Linda and I sat down to chat while the Traeger continued to smoke. I told her maybe the meat would be ready by 6 PM. She said OK. I opened a bottle of zinfandel and began to sip impatiently.

Continuing to spray the mop sauce periodically, I decided to raise the temp to 250 and began to see improvement. My two temperature gauges were now at 170 and 183 degrees.

I finished half the bottle of zin and the Giants lost. I looked at my iPhone and the time was 6 PM. One temperature gauge said 193 and the other said 180. I elected to cut the brisket in half and put the thick part in my cooler to keep cooking. The thin part of the brisket went to the kitchen where I cut it up appropriately.

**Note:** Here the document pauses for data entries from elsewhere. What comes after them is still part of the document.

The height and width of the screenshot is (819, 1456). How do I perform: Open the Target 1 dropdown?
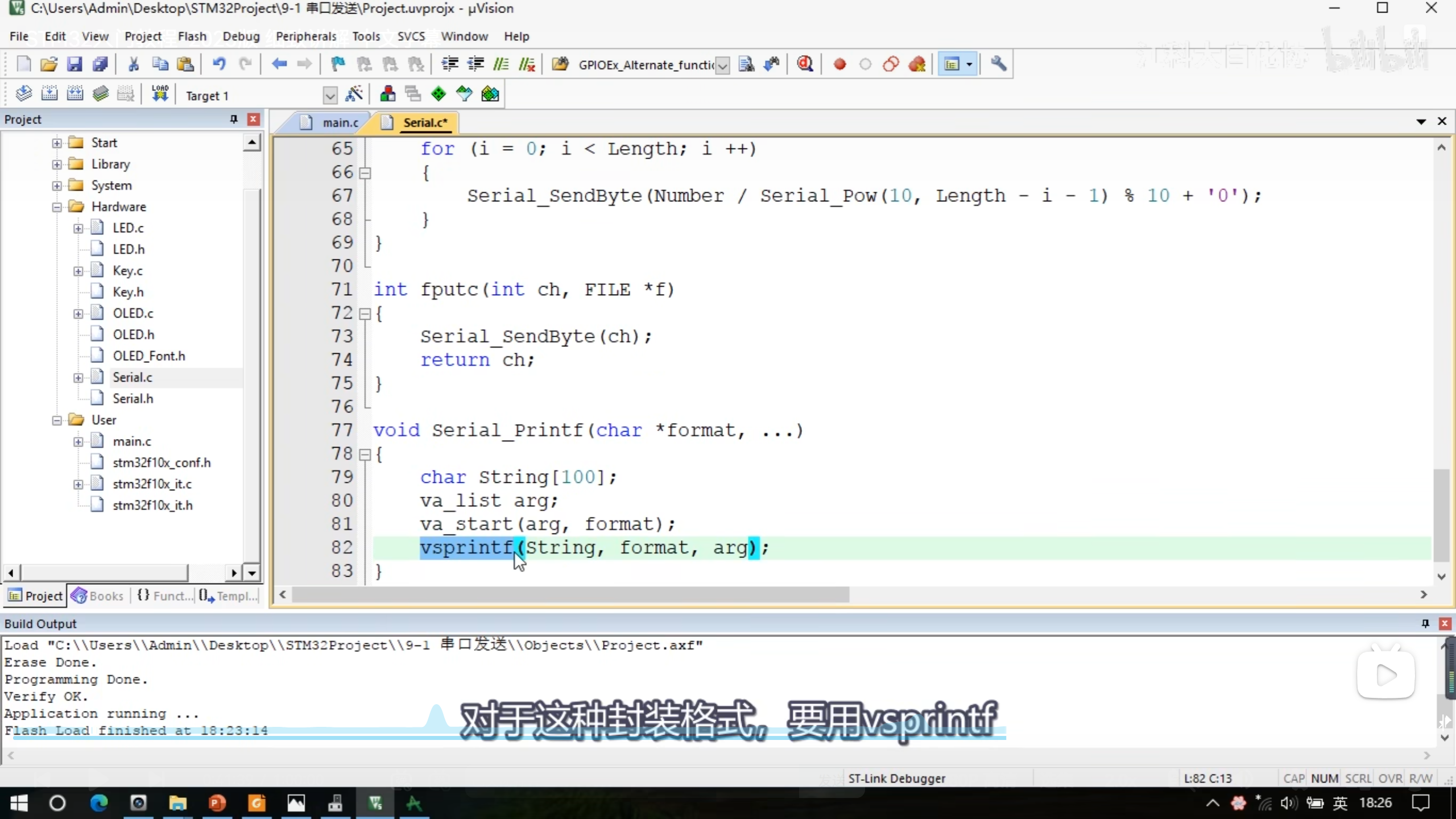point(330,96)
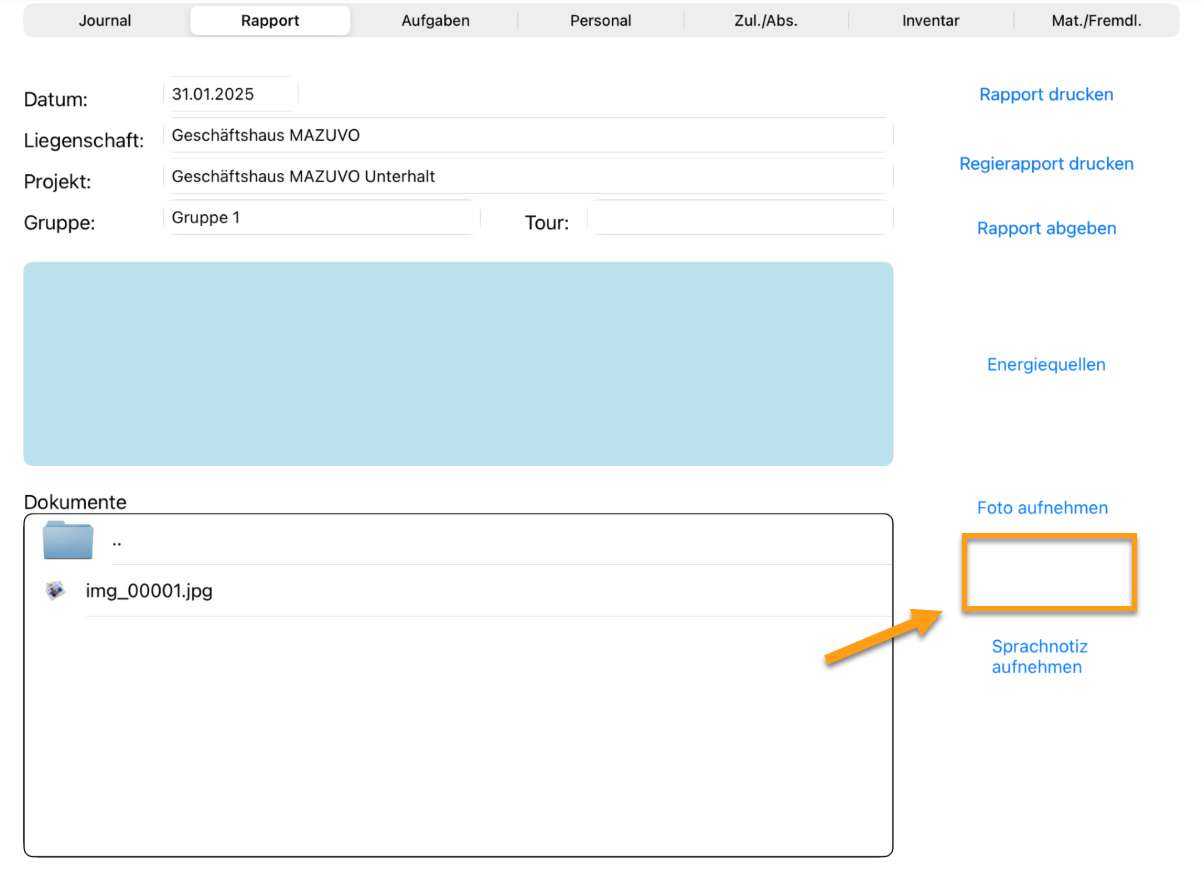
Task: Open the Inventar tab
Action: pyautogui.click(x=931, y=20)
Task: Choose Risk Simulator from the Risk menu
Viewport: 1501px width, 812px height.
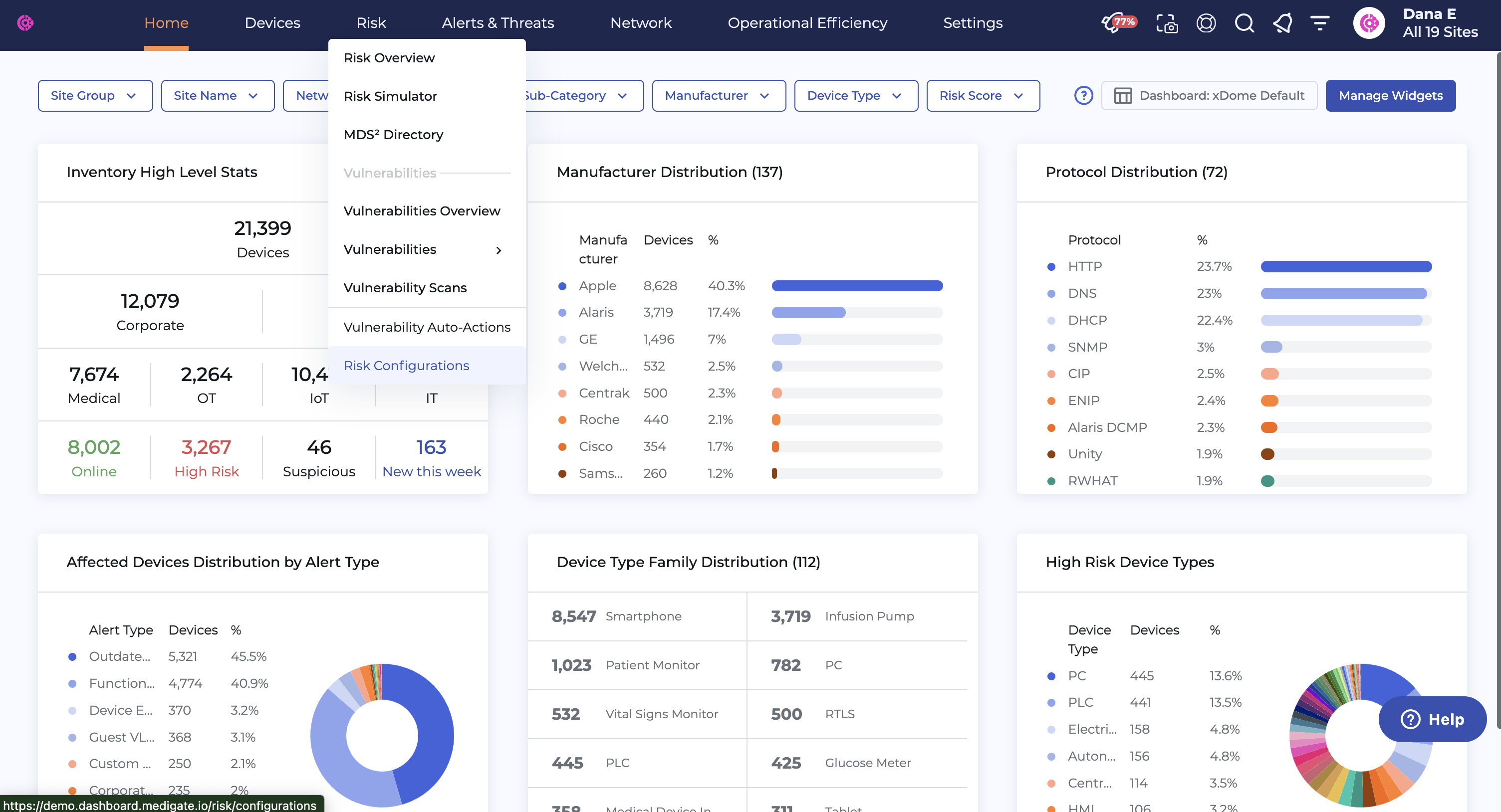Action: (x=390, y=96)
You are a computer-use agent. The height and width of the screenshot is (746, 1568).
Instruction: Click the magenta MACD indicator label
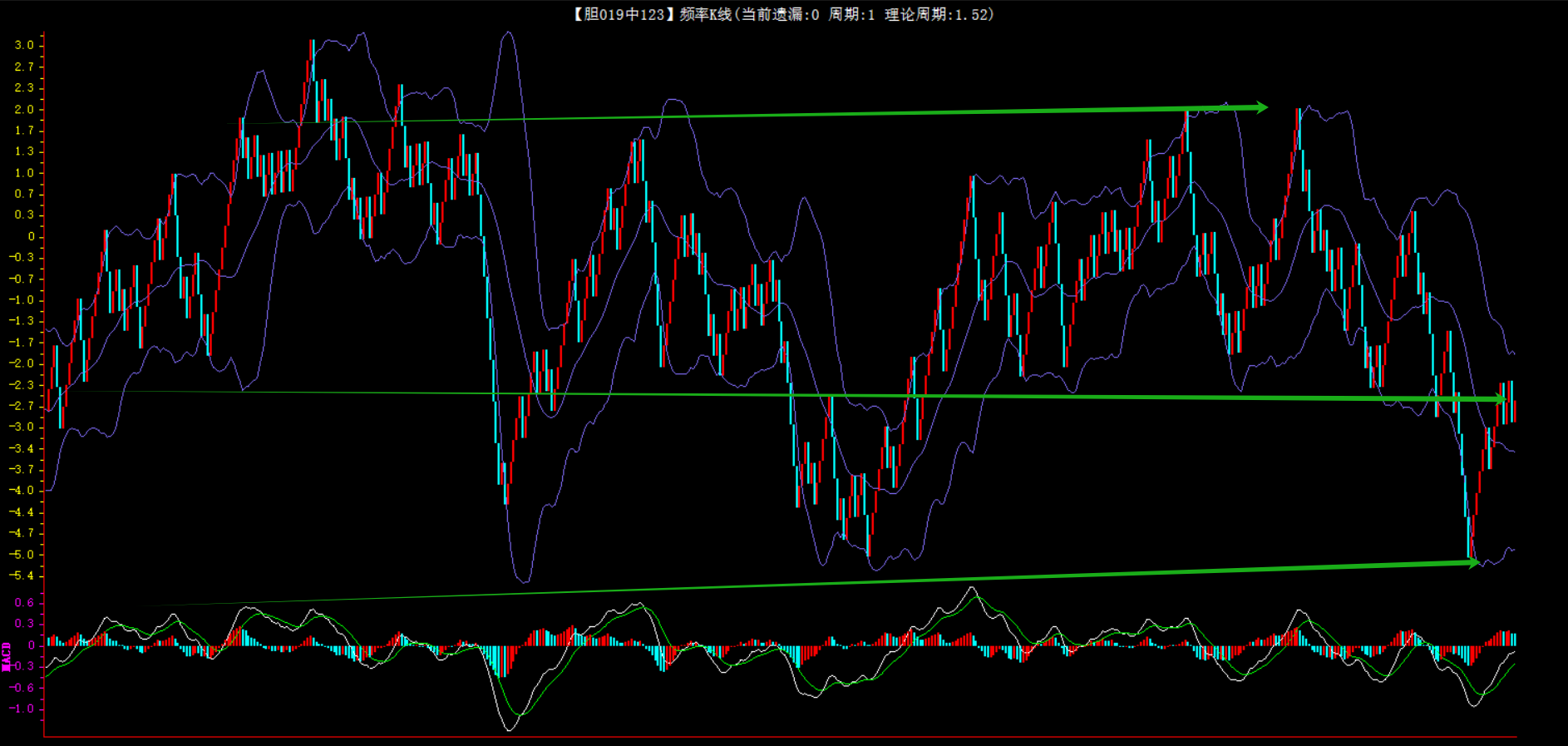pyautogui.click(x=7, y=656)
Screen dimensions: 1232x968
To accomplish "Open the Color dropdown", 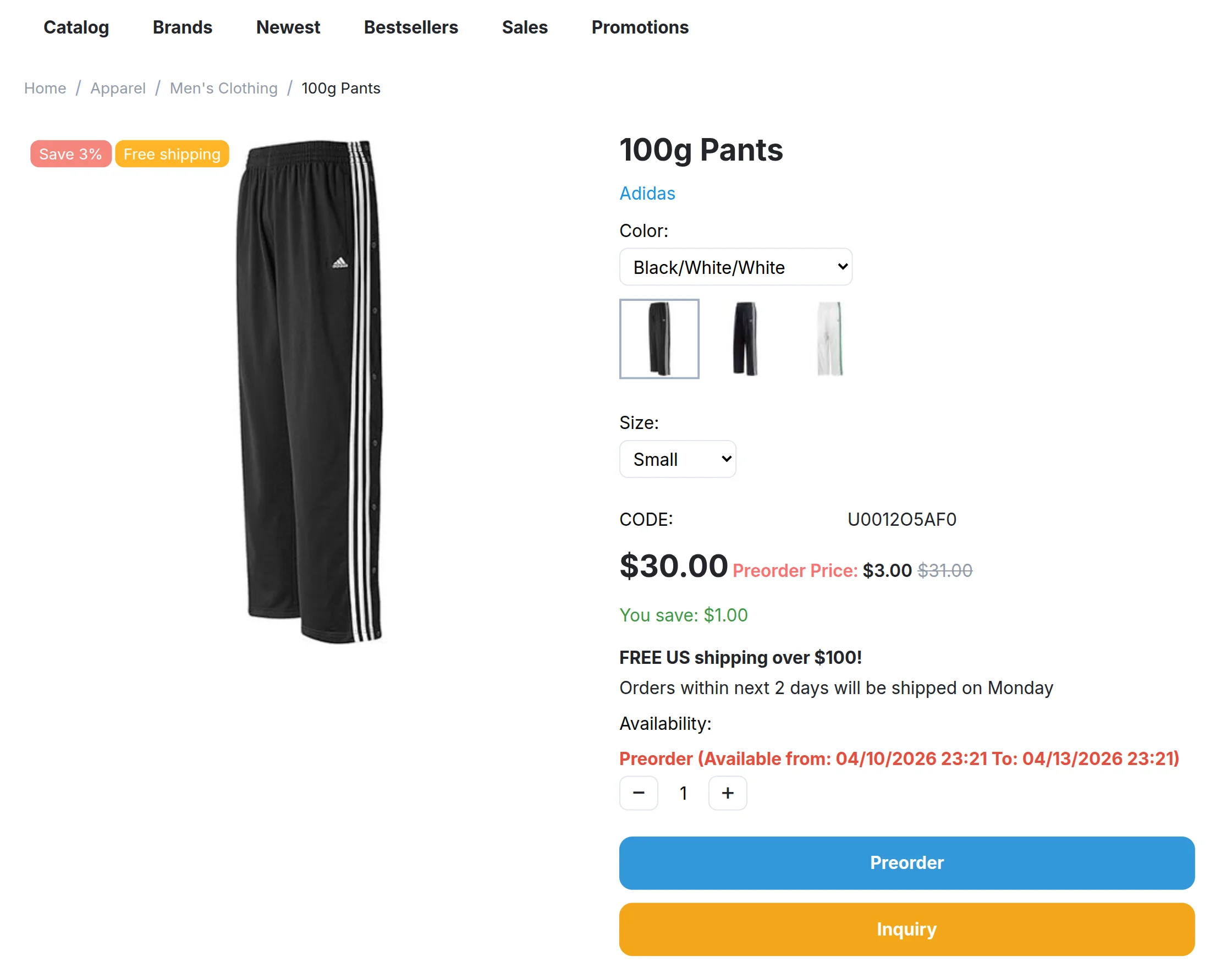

My plate was covered in fantastic looking beef. It was fantastic. I over-ate so much that it’s now 10:25 PM and my stomach is still bloated. Oh well, I confirmed that beef brisket is awesome.

A quick internet search confirmed that there are many recipes for left over beef brisket.

IMG_5526 beef brisket



How to cook a roast so it is done rare and medium at the same time.

Roasts are great, especially a prime rib roast, but I can never satisfy everybody. Mostly the guys, like their meat rare or medium rare. The ladies, especially my wife, like their meat cooked to at least medium if not well done.

Until yesterday, I could never solve the problem. In an effort to keep half of the roast from over cooking, I cut the roast in half and put the rare portion in foil. The remainder portion, I left on the Traeger grill to cook longer (thinking it would be more well done).

After a about 20 minutes I removed the portion intended to be medium from the grill and opened the foil on the half that was intended to remain rare.

To my surprise, the half that was in foil was medium and the portion on the Traeger was medium rare. Exactly the opposite of what I was trying to do.

So in failing, I succeeded. And, I learned how to solve my problem.

Pretty simple solution, but not intuitive.